Though he escaped in 1987, Saftawi was re-arrested in 2000. He was released by Israel in December 2018.

Saftawi said prisoners prepare themselves for any eventuality while planning their escape.

“The prisoner may have to go on a diet to lose weight to be able to pass through the tunnel," he added.

Secrecy is paramount, he said. "Making a plan and maintaining confidentiality even from the closest people is very important at all stages of the process.”

Kuwait thinks it can bring Morocco and Algeria together

Kuwait wants to transport the spirit of Gulf reconciliation to the Maghreb, and has begun efforts to bring Morocco and Algeria back together, according to Kuwaiti Foreign Minister Ahmed Nasser al-Sabah.

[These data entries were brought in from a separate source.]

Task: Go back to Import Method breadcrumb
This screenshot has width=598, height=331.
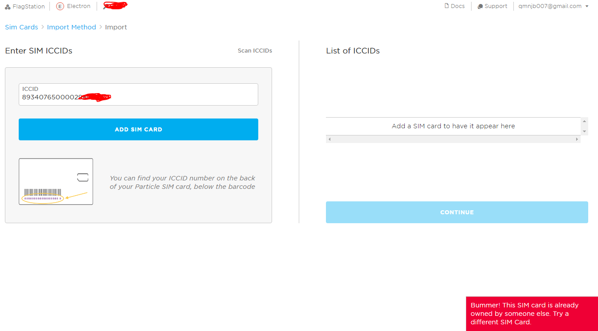Action: pyautogui.click(x=72, y=27)
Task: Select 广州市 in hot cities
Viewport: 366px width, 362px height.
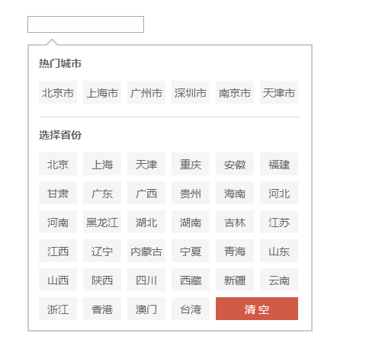Action: pyautogui.click(x=146, y=92)
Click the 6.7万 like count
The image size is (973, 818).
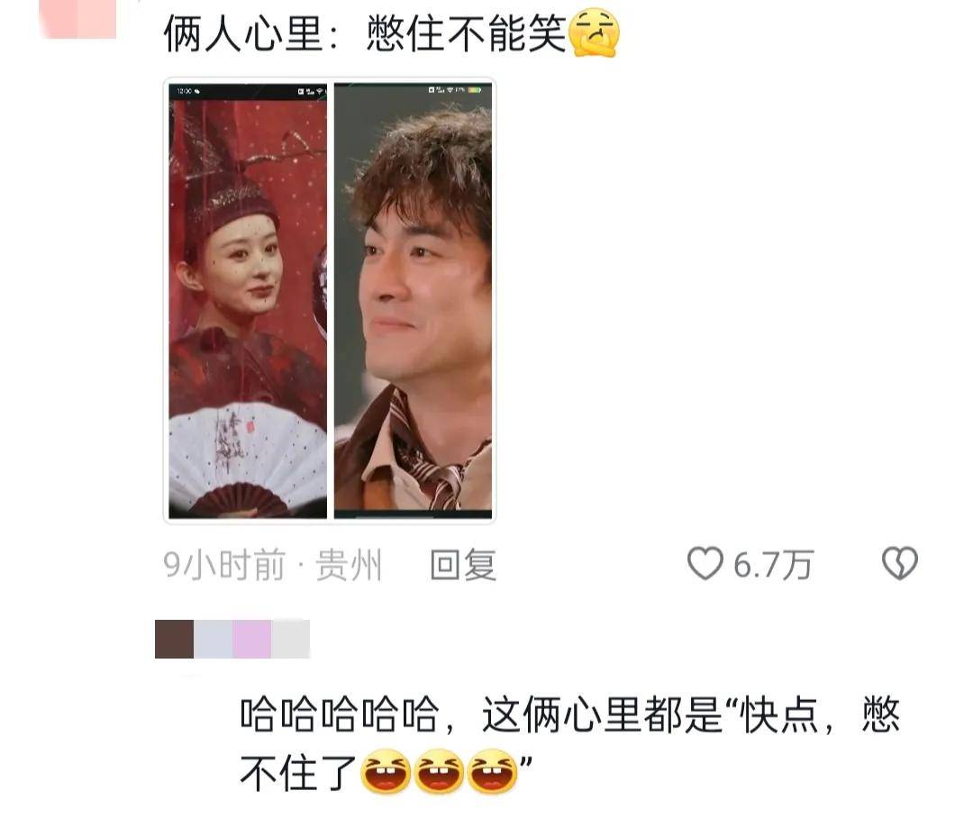coord(773,565)
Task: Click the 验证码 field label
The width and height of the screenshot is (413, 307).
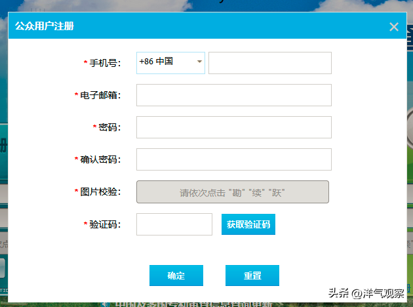Action: [x=105, y=224]
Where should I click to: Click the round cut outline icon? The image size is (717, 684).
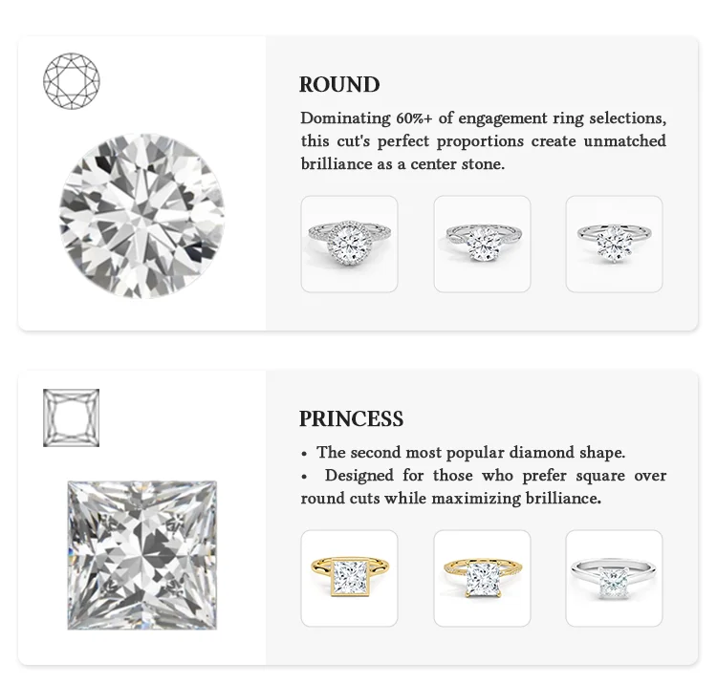coord(72,80)
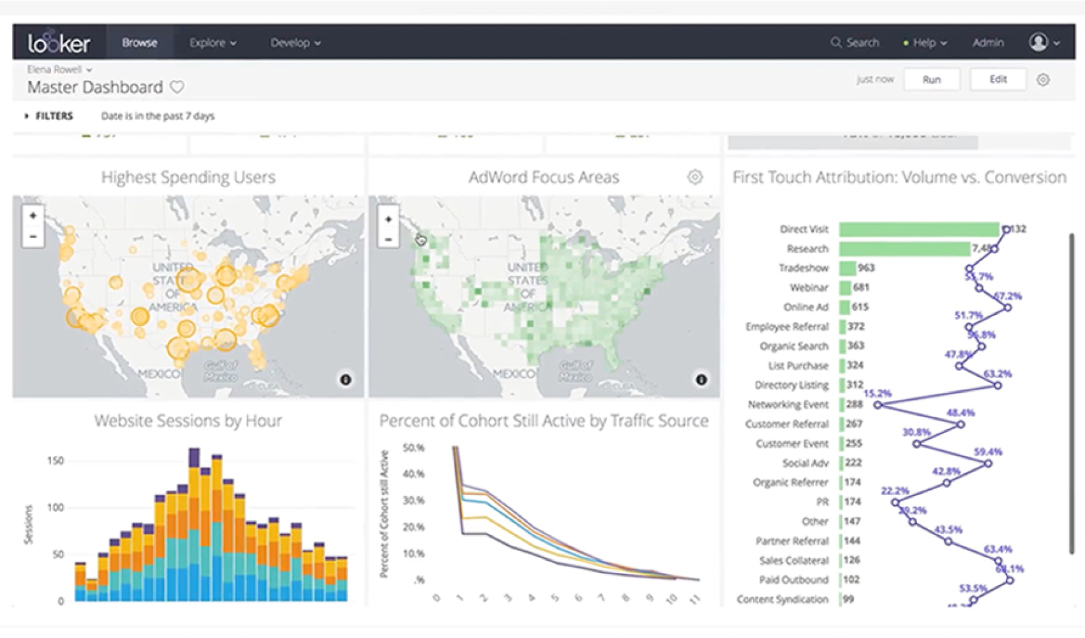Image resolution: width=1085 pixels, height=638 pixels.
Task: Switch to the Browse tab
Action: point(139,42)
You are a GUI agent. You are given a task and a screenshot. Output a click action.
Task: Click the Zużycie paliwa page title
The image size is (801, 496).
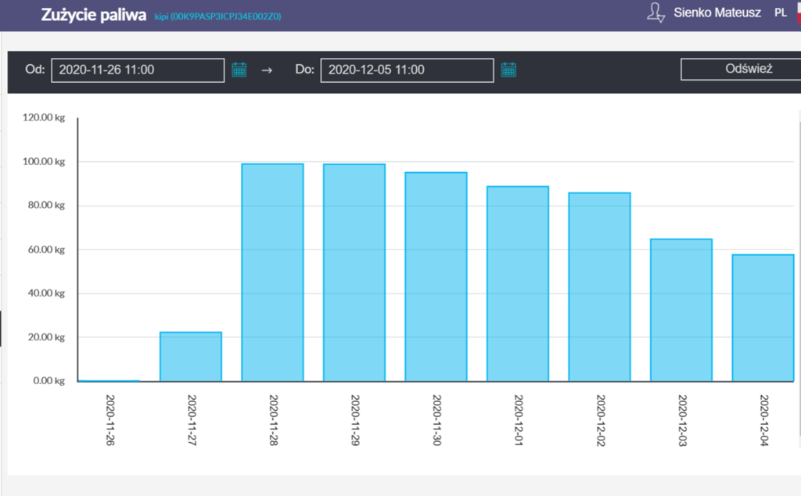pyautogui.click(x=94, y=14)
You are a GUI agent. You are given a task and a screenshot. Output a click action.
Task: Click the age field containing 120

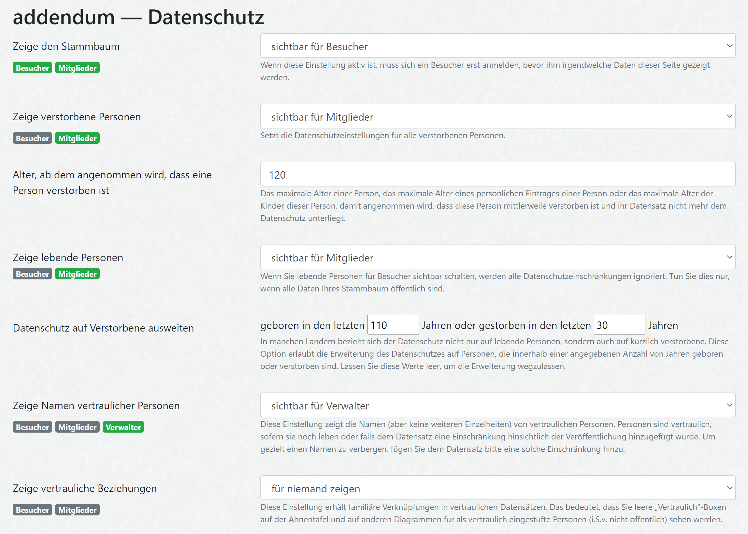point(497,174)
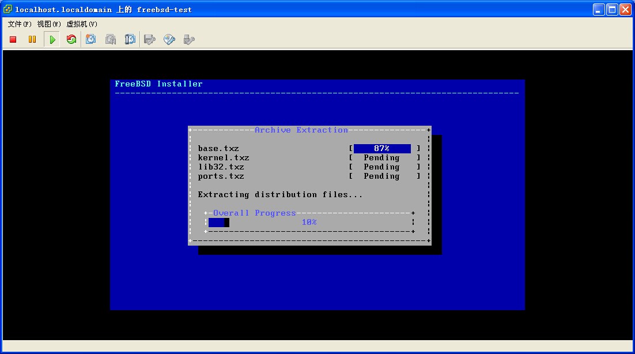
Task: Click the kernel.txz Pending status
Action: click(x=381, y=158)
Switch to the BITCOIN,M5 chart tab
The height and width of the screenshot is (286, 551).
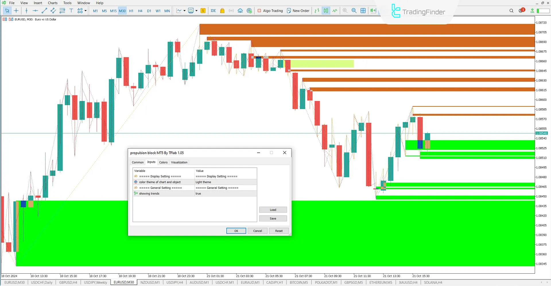[299, 282]
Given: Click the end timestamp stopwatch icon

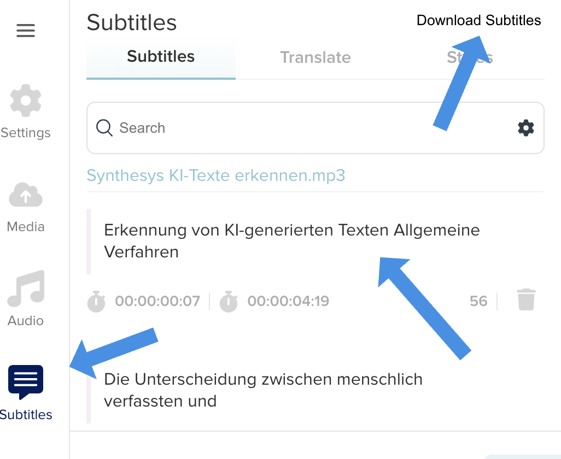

On 24 August, Algiers announced it was breaking ties with neighbouring Morocco, in response to “hostile steps” taken by Rabat. Morocco called this a case of “false justifications”.

Yet according to the Alkhaleej website, Sabah used a press conference in Cairo alongside Ahmed Aboul Gheit, the Arab League's secretary-general, to urge a rapprochement, saying work was being done behind the scenes.

“Some countries including Kuwait are working to boost Arab concord,” he said.

Sabah noted that a GCC summit in January successfully ended the rift between Qatar and some of its Gulf neighbours. “There is new spirit now to repair the relations between people,” he said. 

Tunisian journalists suffering online attacks

Tunisian media and human rights organisations have warned that dozens of journalists that have been critical of President Kais Saied’s constitutional coup have been viciously attacked online, London-based newspaper al-Quds al-Arabi reports.

"Professional journalists have, in recent weeks, become victims of electronic targeting accompanied by serious threats targeting them and their families, simply because they expressed opinions that are subject to discussion and debate,” the groups said in a statement.

They said pro-Saied social media accounts “derive some of their information from state agencies” and “base their campaigns on false and shady data about the roles of civil society”.

Tunisia’s already polarised political scene became even more febrile on 25 July, when Saied sacked his prime minister and suspended parliament in a move denounced by critics as a coup.

On Thursday, his advisor Walid al-Hajjam said the president will likely change Tunisia’s political system, perhaps through a referendum.

*Arabic press review is a digest of news reports not independently verified as accurate by Middle East Eye.